Delrand Resources closes $6.08M financing

pcNewsWireDelrand Resources Limited (TSX-V: DRN.H) has closed previously announced private placement of 7,593,750 Subscription Receipts at a price of CDN$0.80 per Subscription Receipt for aggregate gross proceeds of CDN $6,075,000. The offering was led by Maison Placements Canada Inc.
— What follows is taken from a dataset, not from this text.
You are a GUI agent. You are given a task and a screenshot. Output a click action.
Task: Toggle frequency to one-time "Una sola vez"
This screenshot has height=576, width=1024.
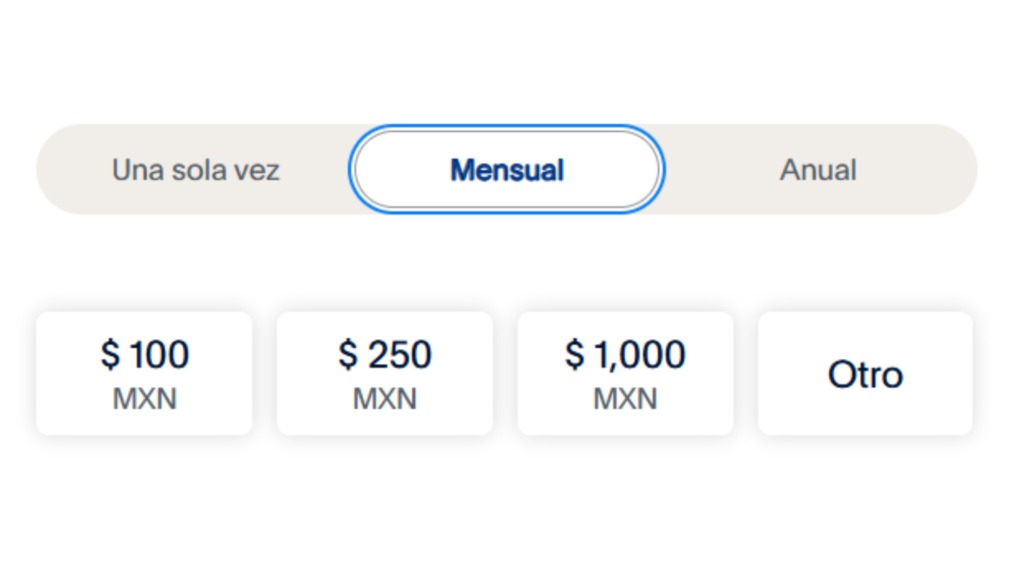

Net proceeds will be used to further the business of following completion of the transaction with KuuHubb Oy and for general working capital purposes.

News Release

DELRAND ANNOUNCES CLOSING OF CDN$6,075,000 SUBSCRIPTION RECEIPT CONCURRENT FINANCING

NOT FOR DISSEMINATION IN THE UNITED STATES

Toronto, Canada – June 7, 2017 – Delrand Resources Limited (“Delrand” or the “Company”) (DRN.H – NEX) is pleased to announce that in connection with the previously announced transaction with KuuHubb Oy (the “Transaction”), as previously disclosed in the press releases of the Company issued on January 20, 2017, May 24, 2017 and June 2, 2017 (the “Press Releases”), it has completed its previously announced private placement (the “Offering”) of subscription receipts (each, a “Subscription Receipt”) led by Maison Placements Canada Inc. (the “Agent”). Pursuant to the terms of an agency agreement (the “Agency Agreement”) among the Company and the Agent dated June 7, 2017, the Offering included the sale of 7,593,750 Subscription Receipts at a price of CDN$0.80 per Subscription Receipt, for aggregate gross proceeds of to CDN$6,075,000. The gross proceeds of the Offering less certain expenses of the Agent and other commissions (the “Escrowed Proceeds”) will be held in escrow on behalf of the subscribers of the Subscription Receipts by an escrow agent (the “Escrow Agent”) and will be released to the Company upon completion of the escrow release conditions as described below in connection with the Transaction. The Transaction will constitute a Change of Business transaction as defined in the policies of the TSX Venture Exchange (the “Exchange”) and the resulting issuer will be a Tier 2 technology issuer (the “Resulting Issuer”).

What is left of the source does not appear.